Siempre me sorprendió un poco la gran acogida y predicamento que Henry Kissinger tuvo entre las altas esferas, altísimas en realidad, de la geopolítica norteamericana, dado que era un hombre atezado, de pelo ensortijado y claramente poco caucásico en su aspecto físico, con lo exigentes que son los gringos en materia de pureza racial, aunque hagan tanto por disimularlo.
Barack Obama no fue una excepción a esa regla que tal vez lanzo aquí sin fundamento, porque Obama era impecable en todos los sentidos, excepto, tal vez, por su política exterior, que es de lo que venimos a hablar aquí con ocasión del fallecimiento de Henry Kissinger, uno de los hombres más poderosos que jamás hayan existido.
Curiosamente, Obama y Kissinger tienen algo en común, que es justamente ese desempeño más que dudoso en la intervención del ejército norteamericano en el extranjero que sin embargo se ve recompensado con un incomprensible e inmerecido Premio Nobel de la Paz.
Kissinger era de origen judeoalemán, pero su modo completamente pragmático de concebir la égida de EEUU en el mundo fue tan pragmático que encajó a la perfección con los peores instintos de la superpotencia. Fue un Fouché, un Tayllerand, un Disraeli del s. XX, ese tipo de político astuto, sin escrúpulos, que susurra a los cargos electos lo que quieren oír porque es lo mismo que ellos estaban pensando pero no se atrevían a decir en alto.

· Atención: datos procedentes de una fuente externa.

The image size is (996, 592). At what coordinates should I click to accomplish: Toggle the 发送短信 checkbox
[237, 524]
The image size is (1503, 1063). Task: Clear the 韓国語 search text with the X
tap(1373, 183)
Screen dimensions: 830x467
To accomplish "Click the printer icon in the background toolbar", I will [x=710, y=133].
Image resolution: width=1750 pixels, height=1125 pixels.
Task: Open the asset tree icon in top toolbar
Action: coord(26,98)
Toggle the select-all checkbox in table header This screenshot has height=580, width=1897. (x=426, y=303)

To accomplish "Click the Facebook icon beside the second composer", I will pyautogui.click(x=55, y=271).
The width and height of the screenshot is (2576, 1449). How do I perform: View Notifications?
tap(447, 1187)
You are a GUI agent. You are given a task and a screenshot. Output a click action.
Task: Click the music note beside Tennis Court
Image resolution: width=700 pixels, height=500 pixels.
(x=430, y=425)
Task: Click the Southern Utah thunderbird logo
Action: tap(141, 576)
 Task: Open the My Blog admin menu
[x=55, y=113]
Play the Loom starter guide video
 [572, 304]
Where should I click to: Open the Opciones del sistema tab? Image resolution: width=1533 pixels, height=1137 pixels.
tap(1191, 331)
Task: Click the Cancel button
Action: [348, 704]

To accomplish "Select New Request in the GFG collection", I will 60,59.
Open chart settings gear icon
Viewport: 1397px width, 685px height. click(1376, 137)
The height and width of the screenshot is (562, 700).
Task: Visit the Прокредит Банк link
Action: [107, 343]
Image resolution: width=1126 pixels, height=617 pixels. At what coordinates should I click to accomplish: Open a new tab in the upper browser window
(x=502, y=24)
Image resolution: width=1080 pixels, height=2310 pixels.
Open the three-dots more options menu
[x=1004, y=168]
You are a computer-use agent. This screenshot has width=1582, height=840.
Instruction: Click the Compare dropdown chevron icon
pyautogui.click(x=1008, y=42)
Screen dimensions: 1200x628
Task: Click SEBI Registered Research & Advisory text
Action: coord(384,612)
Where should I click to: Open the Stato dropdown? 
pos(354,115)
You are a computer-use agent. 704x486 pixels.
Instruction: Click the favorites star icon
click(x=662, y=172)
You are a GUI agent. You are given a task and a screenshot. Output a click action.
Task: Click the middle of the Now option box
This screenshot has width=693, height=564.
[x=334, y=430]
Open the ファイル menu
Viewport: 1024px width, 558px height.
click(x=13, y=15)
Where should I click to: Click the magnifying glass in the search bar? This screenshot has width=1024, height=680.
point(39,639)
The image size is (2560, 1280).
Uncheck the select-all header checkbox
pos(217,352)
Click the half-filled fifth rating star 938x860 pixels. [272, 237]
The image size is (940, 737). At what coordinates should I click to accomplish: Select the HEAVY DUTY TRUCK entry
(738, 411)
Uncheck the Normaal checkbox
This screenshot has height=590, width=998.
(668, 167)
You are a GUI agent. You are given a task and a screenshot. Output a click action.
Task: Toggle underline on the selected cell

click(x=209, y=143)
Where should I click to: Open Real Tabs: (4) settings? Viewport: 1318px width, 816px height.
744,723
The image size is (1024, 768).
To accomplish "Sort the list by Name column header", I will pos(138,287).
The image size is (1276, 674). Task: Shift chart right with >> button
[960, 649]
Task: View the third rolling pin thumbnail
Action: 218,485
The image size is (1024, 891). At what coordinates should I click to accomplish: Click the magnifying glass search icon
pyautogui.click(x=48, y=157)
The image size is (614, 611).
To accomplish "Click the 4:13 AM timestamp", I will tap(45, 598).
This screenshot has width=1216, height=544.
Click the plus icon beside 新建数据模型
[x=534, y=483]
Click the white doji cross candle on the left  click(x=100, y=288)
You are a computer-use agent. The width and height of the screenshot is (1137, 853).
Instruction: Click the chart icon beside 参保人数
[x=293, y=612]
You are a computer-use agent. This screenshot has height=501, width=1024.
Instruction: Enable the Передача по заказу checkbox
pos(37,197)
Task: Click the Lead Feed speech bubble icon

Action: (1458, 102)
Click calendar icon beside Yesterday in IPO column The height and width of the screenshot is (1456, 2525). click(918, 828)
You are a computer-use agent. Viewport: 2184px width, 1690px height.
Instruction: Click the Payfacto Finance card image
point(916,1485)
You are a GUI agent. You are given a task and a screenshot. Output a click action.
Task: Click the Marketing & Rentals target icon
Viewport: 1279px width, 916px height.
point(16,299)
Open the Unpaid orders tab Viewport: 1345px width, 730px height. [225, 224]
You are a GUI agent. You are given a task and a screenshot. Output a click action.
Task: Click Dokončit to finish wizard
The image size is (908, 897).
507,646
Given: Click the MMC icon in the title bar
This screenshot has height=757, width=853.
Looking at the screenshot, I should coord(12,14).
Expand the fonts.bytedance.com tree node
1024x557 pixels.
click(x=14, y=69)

La relación de los crímenes firmados in pectore por Kissinger es tremenda y aterradora, pero no la voy a recordar aquí porque ya no hizo mejor que nadie Christopher Hitchens en su Juicio a Kissinger, de 2002. Puesto que el propio interesado se ha pasado media vida tratando de velar su pasado, como el escritor de La muchacha de las bragas de oro de Marsé (o como el propio Maquiavelo, que sólo se puso a escribir cuando su breve carrera de consejero político terminó), conviene volver a Hitchens, para que la niebla desplegada por la frenética actividad académica y de autobombo del exsecretario de Estado no nos ciegue. Porque Kissinger realmente poseía una gran visión geoestratégica, estimada tanto por propios como por extraños (leo hoy que hace unos meses había estado en China siendo recibido por nada menos que Xi Jinping).
En la película de Oliver Stone, Nixon (también la Historia no contada de los Estado Unidos de Stone, en seis capítulos), se narra muy bien cómo es Kissinger quien lleva a Nixon a «abrir» China, que es el mayor mérito que ambos se atribuían pese a los desastres de Vietnam, Camboya o Laos (por no hablar de lo innombrable: el Plan Cóndor que comenzó por entonces, y que no sin razón Hitchens consideraba el peor crimen de guerra del s. XX, muy por encima de reconocidos genocidas posteriores como Slobodan Milosevic).
Y es, todo ello, una lástima para la reputación de Estados Unidos, una nación que identificamos con Abraham Lincoln, Franklin Roosevelt, o JFK, pero que en realidad se decanta más hacia Donald Rumsfeld, Donald Trump (cuyo Kissinger parece ser Steve Bannon), o este Henry Kissinger que hoy ha ascendido a la categoría de leyenda de la Realpolitik.
En su periodo de auge, Kissinger declaró que «el poder es el afrodisiaco definitivo»; vamos a suponer que el hombre ha gozado de una vejez no sólo extraordinariamente larga, sino también inusualmente priápica.